A few years ago, before Yom Haatzmaut, I was asked by my sister to make a video of myself. Our school in America was making a video presentation for their annual community celebration, and wanted to hear from alumni who have made aliyah and built lives in our homeland. Then a young, new teacher, I spent two minutes or less telling about me and my life in Israel. Later I would learn that one fragment generated especially positive feedback: “Living here isn’t always so easy, isn’t always so pleasant,” I told my former community, “but it’s an amazing experience and I wouldn’t give it up for anything.” That touch of reality in my idealistic mantra brought the point home, and thereafter resonated within me too.
Today, I have another bit of reality I’d like to share.
Sitting in my office on the eve of Yom Hazikaron, I was taken back to this short video. For about a week the atmosphere in our State has been gloomy, as we passed through Yom Hashoa and right into the preparations for those precious moments of solidarity we spend remembering our fallen. The newspaper today is full of stories of soldiers of all ages and backgrounds, each one’s unique story, and the loss their families feel. And then, another few experiences, close in proximity, added a few pounds to my heavy heart.
In my earphones played the captivating song written in memory of Gil-Ad, Naftali and Eyal hy”d, who were kidnapped and shot by terrorists, and I remembered last summer. Those weeks were a nightmare and the nation’s response a dream, but either way after 10 months it’s hard to believe something like that even happened.
On my way home, I saw the smiling face of Shalom Yochai Cherki hy”d, murdered only a few days ago, on a flier for an evening of remembrance taking place at the site of the attack.
And only a few meters later, I was in front of the Merkaz HaRav yeshiva, where I stood and weeped seven years ago as eight righteous young men were eulogized and led to their eternal resting places after having been massacred.
That was enough to make me sigh and say, “Oy, what has befallen us?”
“Living here isn’t always so easy, isn’t always so pleasant,” I told my former community.
Today I was reminded how much hurt and pain we, as a country and a people, carry. How many tragedies and frustrations we need to bear every year. How not easy and not pleasant it can be to live in the State of Israel.
Yet today I learned another lesson in reality: this is why I’m here.
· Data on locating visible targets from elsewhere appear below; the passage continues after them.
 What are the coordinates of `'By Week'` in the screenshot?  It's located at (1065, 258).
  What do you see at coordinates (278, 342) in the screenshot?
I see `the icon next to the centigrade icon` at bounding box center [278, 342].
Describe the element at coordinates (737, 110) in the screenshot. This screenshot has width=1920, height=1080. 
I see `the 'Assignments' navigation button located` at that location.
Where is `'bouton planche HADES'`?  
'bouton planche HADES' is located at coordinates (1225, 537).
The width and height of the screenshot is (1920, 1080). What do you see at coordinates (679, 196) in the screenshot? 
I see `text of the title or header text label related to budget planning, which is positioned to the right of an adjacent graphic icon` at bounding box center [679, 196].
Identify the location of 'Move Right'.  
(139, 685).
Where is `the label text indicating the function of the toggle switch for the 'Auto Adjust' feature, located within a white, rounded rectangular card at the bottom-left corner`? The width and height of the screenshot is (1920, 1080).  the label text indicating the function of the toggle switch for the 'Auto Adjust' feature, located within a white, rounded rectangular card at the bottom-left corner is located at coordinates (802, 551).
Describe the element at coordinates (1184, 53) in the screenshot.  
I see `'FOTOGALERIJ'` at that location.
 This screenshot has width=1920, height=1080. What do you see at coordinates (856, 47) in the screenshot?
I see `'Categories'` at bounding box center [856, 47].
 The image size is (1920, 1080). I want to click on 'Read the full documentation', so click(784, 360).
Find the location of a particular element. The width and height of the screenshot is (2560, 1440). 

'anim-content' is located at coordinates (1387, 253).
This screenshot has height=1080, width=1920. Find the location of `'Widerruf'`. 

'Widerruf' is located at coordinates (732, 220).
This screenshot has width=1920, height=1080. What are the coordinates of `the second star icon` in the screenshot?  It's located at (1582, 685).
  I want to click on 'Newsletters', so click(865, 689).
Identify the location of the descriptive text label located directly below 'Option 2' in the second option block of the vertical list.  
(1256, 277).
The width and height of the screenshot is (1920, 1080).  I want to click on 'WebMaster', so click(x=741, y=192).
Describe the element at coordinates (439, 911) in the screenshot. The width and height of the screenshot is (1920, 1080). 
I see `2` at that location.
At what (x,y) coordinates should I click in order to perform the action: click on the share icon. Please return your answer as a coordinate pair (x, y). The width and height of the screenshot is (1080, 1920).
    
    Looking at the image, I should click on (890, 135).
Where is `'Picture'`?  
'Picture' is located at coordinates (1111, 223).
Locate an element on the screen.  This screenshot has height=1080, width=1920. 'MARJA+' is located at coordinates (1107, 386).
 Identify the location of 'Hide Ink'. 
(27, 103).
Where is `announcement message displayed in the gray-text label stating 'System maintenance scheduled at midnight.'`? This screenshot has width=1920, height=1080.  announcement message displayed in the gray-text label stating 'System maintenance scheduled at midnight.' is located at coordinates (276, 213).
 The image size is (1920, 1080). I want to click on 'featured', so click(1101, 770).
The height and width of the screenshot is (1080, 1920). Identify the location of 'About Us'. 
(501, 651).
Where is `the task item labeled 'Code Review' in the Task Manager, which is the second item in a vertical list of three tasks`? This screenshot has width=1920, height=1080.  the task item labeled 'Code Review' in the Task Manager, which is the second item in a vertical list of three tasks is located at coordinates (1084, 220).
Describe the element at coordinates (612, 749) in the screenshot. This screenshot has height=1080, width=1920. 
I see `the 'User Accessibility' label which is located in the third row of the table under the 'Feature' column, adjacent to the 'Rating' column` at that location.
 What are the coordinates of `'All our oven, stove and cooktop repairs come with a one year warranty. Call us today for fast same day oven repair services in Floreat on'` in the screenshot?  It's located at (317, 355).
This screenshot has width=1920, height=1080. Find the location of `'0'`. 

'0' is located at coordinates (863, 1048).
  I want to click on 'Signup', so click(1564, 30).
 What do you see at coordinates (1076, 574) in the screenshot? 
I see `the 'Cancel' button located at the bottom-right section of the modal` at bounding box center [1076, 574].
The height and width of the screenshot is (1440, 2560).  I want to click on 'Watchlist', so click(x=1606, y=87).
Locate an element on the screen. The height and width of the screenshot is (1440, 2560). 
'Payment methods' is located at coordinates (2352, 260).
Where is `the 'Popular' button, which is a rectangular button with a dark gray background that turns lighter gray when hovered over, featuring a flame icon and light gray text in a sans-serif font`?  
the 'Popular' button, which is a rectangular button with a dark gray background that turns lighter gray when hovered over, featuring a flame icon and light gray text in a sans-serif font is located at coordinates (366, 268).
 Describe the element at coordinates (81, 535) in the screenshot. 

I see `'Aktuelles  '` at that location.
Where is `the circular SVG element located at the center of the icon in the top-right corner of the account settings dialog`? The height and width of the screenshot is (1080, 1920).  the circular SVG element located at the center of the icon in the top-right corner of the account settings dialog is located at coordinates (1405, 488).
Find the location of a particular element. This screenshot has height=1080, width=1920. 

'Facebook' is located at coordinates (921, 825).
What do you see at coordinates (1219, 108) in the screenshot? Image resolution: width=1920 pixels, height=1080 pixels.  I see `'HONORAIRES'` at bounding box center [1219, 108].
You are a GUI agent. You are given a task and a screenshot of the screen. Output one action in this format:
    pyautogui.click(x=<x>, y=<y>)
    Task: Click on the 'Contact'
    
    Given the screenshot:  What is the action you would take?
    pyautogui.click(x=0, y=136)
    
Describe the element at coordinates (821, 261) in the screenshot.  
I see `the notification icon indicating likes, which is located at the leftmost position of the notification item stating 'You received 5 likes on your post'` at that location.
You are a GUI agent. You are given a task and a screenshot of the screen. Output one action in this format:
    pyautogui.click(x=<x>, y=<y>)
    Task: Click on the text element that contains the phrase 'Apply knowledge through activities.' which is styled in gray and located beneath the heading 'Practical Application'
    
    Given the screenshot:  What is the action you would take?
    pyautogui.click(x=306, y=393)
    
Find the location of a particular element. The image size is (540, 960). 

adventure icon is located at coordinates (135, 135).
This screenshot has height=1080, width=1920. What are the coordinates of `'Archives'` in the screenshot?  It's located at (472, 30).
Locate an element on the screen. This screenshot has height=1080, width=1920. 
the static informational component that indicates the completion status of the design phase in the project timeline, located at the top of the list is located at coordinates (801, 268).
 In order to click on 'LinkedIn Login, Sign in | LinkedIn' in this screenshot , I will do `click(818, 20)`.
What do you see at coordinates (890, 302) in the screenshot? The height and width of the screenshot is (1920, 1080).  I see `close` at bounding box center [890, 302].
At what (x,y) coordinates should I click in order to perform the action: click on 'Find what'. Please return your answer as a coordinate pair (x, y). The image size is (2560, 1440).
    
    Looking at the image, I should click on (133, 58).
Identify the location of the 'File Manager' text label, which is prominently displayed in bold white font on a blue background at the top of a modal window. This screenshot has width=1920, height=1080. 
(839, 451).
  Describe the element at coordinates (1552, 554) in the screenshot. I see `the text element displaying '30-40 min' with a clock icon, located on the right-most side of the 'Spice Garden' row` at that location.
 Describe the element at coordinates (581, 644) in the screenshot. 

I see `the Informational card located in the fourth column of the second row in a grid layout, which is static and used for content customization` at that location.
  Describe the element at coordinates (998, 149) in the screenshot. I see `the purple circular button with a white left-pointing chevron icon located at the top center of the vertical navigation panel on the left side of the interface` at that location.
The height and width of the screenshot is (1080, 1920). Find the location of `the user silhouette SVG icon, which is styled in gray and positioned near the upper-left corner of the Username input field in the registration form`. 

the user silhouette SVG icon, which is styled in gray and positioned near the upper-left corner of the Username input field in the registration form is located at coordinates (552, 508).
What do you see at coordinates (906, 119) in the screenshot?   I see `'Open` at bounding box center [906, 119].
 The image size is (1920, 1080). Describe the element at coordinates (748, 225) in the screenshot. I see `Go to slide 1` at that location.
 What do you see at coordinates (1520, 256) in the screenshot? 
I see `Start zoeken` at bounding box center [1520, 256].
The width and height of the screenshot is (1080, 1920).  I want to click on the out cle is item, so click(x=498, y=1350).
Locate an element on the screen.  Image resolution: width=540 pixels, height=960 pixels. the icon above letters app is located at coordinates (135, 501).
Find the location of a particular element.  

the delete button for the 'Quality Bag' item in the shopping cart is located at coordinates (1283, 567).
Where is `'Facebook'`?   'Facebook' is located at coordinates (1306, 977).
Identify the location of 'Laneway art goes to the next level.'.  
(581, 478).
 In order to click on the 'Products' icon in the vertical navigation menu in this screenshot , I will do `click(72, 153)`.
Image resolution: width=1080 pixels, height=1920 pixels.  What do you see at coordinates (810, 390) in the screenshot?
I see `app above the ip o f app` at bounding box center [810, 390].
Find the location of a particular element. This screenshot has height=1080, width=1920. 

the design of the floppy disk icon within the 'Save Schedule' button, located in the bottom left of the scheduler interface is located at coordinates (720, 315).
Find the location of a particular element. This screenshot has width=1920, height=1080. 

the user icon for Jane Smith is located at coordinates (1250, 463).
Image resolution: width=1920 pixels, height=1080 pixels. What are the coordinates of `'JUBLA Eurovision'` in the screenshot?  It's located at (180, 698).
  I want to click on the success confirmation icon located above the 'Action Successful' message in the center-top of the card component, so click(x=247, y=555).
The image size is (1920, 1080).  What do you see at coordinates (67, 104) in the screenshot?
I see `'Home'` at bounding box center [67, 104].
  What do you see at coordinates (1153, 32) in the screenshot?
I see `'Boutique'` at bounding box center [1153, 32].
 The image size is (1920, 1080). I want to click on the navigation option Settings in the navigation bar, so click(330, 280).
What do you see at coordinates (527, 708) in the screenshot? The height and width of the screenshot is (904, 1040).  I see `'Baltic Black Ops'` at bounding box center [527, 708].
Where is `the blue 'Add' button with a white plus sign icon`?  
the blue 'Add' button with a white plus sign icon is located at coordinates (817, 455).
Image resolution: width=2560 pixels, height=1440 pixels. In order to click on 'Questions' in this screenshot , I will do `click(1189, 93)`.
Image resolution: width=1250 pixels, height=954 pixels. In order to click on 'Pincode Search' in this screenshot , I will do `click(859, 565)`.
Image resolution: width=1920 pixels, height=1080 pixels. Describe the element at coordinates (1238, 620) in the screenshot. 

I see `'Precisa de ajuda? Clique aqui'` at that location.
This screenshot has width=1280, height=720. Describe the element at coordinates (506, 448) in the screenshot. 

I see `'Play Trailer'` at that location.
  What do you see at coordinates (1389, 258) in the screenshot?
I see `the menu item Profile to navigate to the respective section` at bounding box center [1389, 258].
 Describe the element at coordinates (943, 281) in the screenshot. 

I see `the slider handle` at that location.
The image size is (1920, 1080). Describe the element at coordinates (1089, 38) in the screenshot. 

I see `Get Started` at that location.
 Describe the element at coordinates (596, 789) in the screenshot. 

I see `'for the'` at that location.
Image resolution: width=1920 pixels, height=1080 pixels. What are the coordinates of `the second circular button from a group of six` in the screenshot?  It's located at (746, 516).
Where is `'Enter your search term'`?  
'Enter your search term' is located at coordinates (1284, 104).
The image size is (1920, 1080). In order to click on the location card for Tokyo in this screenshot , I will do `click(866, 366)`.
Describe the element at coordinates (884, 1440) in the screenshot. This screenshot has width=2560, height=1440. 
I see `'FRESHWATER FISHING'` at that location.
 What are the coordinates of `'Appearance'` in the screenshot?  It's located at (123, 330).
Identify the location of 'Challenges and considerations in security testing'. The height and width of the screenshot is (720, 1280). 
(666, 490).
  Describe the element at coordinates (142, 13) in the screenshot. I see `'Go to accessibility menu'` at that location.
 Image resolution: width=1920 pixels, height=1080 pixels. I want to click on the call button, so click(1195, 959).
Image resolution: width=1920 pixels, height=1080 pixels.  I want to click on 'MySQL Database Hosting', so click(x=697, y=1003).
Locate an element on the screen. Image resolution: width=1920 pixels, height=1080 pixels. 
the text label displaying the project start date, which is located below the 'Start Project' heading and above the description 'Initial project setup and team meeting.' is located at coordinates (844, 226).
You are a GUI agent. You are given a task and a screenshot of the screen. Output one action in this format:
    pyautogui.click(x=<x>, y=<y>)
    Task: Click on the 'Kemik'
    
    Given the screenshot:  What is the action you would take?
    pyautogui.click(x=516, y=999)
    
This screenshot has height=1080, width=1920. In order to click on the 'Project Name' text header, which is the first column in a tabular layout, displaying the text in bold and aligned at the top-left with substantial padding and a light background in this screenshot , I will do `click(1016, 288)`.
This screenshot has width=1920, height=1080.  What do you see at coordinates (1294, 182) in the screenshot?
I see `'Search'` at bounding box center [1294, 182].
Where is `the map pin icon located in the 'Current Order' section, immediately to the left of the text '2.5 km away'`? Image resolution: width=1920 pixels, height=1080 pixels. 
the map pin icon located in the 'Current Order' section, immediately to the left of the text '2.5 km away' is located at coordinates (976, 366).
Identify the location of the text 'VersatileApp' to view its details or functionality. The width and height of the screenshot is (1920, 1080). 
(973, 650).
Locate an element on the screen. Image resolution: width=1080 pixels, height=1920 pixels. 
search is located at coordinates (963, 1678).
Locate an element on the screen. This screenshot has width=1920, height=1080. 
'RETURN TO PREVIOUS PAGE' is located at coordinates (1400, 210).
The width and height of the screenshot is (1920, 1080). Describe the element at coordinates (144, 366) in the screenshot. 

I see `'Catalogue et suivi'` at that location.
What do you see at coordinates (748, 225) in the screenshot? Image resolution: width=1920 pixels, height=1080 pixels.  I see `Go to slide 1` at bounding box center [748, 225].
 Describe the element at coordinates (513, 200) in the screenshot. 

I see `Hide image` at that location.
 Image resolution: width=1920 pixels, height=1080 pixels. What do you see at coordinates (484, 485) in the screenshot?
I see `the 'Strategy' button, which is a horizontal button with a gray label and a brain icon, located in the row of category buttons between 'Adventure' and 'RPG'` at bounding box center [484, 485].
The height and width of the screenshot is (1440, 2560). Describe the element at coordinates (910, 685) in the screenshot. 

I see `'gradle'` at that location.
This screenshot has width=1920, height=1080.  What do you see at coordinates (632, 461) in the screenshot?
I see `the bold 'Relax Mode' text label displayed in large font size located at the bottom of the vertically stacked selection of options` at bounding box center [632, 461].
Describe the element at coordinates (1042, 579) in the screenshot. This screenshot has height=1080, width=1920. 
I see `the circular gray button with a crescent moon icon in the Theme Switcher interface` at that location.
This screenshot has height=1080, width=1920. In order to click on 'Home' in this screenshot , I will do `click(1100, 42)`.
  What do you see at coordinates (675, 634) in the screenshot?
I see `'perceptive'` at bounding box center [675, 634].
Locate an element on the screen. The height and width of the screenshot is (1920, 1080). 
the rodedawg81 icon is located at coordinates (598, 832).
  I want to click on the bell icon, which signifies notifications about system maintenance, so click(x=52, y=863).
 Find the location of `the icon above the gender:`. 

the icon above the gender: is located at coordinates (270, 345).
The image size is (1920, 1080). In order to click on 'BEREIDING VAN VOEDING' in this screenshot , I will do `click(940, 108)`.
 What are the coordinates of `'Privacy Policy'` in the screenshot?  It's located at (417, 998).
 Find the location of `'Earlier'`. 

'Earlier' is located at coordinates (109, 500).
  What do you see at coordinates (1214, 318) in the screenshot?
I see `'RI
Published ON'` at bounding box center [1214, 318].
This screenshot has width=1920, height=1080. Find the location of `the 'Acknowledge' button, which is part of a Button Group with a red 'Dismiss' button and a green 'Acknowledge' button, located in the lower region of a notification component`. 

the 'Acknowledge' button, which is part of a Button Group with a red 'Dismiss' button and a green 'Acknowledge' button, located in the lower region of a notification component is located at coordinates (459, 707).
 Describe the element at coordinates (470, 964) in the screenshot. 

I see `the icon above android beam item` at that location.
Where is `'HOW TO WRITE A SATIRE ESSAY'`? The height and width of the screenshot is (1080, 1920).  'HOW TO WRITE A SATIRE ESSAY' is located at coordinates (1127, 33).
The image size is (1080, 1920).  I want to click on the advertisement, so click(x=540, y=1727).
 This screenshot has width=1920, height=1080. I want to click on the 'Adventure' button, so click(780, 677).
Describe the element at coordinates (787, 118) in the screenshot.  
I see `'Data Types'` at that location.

It is true that I decided to make aliyah to enjoy widespread kosher food, to celebrate the chagim with a special country-wide atmosphere, to hike across the land and see its beautiful landscapes, and to pray at the Kotel. I had no intention or desire to hear dreadful news, to mourn, or to sigh incessantly. But essentially, I came here to be a part of “Am Yisrael Chai.” I came to rejoice and to sing, I came to mourn and to cry; I came to be a part of this chapter in the Jewish people’s story.
The fact that we are here proclaims “Am Yisrael Chai.” The fact we have a state for 67 years screams “Am Yisrael Chai.” And yes, even the fact that there are those who desperately want us dead undoubtedly announces “Am Yisrael Chai!”
When dealing with such a tragic reality, my point of reference is my grandmother. My grandmother lived through the Shoah. In those days she experienced unthinkable cruelty. In looking up from the death and desolation of Jewish life, there wasn’t much to look to. The view was a bleak barbed wire fence, and the sky a pillar of dark and putrid smoke.
One of my most meaningful experiences in Israel was on a volunteer trip in high school. We did some gardening work in the Har Herzl cemetery, overlooking the beautiful Jerusalem forest and surrounding neighborhoods. Buried there are soldiers, young and old, who fell while building our people and our land. In looking up from the death and desolation of these Jewish lives, there was so much to look to. My view was of Yerushalayim, and under my feet, supporting me, I had all those who acquired it for me.
In only a few hours, we will transition from the pain and somberness of Yom Hazikaron straight into Yom Haatzmaut. We will perform the remarkable feat of looking up from the bereavement of the fourth of Iyar, but realizing that it brought us the joy and celebration of the fifth. It made us who we are today, and it, too, is part of “Am Yisrael Chai.”
Living here isn’t always so easy, isn’t always so pleasant, but it’s an amazing experience and I won’t give it up for anything.